Please state how many lines below include the word "size"; the reply should be the number only.

------ The data ------

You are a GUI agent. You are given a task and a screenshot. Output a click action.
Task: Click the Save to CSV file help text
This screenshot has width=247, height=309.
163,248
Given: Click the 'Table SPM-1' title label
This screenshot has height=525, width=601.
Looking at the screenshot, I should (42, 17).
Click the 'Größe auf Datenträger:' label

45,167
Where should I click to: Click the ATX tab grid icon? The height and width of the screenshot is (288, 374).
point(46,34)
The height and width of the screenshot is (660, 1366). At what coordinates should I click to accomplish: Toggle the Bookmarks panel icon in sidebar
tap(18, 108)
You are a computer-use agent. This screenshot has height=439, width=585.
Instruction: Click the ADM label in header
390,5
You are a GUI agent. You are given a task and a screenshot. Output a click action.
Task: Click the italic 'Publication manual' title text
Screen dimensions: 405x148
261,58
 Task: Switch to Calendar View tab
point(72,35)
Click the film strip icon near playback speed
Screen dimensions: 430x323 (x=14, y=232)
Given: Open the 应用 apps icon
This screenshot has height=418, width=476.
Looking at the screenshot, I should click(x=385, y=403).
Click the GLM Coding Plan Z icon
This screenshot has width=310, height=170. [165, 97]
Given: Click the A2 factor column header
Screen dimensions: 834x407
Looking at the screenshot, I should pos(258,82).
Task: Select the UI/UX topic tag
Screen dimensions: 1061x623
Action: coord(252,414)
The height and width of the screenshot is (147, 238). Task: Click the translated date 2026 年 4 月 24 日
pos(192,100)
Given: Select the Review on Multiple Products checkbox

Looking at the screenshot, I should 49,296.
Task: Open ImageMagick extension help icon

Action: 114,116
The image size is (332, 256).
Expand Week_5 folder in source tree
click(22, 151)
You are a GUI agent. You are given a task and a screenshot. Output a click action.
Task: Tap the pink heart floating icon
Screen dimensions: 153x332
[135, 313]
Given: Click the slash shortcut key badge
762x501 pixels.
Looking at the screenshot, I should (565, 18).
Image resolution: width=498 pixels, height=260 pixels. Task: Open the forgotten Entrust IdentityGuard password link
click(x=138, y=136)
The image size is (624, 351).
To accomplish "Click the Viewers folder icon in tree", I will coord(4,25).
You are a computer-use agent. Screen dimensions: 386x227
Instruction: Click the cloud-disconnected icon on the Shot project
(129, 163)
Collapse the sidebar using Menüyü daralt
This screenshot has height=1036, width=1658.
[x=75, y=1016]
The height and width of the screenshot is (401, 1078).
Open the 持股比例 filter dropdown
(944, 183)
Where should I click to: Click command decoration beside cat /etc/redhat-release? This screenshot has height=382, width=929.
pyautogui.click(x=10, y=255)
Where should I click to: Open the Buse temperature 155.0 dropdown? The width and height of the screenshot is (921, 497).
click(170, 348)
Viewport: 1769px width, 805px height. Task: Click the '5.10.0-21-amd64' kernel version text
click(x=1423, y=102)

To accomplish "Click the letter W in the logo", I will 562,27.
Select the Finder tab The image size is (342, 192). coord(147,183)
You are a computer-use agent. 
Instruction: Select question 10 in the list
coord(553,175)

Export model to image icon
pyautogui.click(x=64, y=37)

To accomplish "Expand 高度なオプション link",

------

**Result of the exercise**
3